Understanding of economic costs is critical not to avoid or delay deep decarbonisation, but to deploy smart strategies to minimise the cost and create an economy of the future in the process. The key to reducing economic losses is to minimise the cost of mitigation technology suite. International financial support in form of low-cost finance has the potential to reduce the overall economic costs. The criticality of low-cost finance and co-development of technologies for a faster reduction in the cost of mitigation technology suite can’t be over emphasised.

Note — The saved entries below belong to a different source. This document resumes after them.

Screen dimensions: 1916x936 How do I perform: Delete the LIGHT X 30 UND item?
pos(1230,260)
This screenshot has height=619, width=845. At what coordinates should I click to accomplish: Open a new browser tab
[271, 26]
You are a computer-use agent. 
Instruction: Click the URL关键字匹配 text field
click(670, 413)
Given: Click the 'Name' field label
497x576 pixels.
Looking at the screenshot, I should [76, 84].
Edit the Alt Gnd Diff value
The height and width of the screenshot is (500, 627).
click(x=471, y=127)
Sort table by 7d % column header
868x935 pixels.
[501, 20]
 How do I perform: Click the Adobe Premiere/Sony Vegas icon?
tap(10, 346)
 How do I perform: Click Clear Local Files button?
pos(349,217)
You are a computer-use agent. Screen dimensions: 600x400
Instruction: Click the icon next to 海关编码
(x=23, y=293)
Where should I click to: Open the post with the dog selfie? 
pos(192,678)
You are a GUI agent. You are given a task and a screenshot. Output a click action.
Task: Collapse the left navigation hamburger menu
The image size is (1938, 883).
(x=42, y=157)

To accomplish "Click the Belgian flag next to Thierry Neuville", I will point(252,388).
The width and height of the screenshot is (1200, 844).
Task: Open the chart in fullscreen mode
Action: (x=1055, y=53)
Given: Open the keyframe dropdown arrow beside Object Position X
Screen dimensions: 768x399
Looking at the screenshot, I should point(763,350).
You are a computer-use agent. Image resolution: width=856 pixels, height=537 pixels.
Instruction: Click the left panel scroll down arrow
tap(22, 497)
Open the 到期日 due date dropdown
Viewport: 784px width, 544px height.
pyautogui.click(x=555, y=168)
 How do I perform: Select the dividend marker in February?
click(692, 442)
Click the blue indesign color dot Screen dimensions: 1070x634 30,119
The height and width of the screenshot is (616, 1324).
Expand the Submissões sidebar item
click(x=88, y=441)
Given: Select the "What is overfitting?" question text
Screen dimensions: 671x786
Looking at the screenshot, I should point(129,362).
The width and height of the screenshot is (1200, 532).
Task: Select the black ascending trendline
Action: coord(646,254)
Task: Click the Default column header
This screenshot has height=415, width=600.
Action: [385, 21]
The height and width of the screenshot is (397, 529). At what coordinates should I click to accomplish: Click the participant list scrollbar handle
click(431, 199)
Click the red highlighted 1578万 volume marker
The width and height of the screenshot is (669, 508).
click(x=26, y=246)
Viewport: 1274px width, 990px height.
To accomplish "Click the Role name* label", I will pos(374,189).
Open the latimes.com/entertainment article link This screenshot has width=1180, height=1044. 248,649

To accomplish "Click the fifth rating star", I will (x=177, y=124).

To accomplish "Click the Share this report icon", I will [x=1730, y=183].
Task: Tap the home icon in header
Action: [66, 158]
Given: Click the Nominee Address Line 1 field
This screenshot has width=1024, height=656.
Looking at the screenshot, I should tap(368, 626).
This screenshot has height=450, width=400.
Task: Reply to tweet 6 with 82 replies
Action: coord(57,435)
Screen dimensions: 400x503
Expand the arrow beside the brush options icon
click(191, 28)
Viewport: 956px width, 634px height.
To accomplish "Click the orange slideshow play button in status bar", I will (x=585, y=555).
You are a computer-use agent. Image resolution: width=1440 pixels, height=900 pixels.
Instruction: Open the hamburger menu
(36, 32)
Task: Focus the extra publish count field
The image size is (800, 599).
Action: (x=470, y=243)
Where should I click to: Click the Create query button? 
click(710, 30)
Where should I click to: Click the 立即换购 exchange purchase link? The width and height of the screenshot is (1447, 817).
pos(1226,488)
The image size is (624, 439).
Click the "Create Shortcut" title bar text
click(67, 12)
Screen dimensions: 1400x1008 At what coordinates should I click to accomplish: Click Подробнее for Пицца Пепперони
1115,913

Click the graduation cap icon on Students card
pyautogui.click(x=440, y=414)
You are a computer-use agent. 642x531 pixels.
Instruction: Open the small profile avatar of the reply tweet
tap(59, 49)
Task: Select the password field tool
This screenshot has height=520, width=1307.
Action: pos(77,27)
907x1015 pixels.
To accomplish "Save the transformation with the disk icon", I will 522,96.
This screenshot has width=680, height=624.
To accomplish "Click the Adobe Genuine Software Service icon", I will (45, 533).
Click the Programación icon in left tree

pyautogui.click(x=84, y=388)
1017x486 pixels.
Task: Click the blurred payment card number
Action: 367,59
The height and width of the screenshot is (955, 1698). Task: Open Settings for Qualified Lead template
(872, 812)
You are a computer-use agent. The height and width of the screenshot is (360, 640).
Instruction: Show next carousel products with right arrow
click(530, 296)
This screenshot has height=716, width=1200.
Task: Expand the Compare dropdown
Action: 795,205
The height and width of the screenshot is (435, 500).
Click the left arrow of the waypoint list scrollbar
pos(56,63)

It is critical to emphasize that the policy cost of mitigation should not be the deciding factor while choosing a net zero year. India is one of the most vulnerable countries to climate risks, and delaying India’s net-zero year would lead to additional global warming and associated climate change impacts that the country would have to face. India suffered an economic loss of USD 37 billion in 2018 due to climate change (Global Climate Risk Index, 2021). Top Indian companies estimate a loss of nearly USD 100 billion between 2021 and 2025 due to risks posed by the climate crisis (CDP, 2020). As per the World Bank, climate change impacts could reduce India’s GDP by 2.8 per cent per annum by 2050, depressing the standards of nearly half of the country’s population (Muthukumara et al., 2018). While taking a call on the choice of a net-zero year, India’s policymakers need to be cognizant of the nonlinear risks that climate change poses for India.

Introduction

The IPCC 1.5°C report explored and presented pathways for countries to limit average global temperature increases to 1.5°C by the end of the century (IPCC 2018). The report followed up on the Paris Agreement to limit global average temperature increases to ‘well below 2°C above pre-industrial levels and pursue efforts to limit the temperature increase to 1.5°C above pre-industrial levels’. One of the key insights from the report is that the world needs to achieve net-zero emissions by 2050 to attain the 1.5°C temperature limit objective.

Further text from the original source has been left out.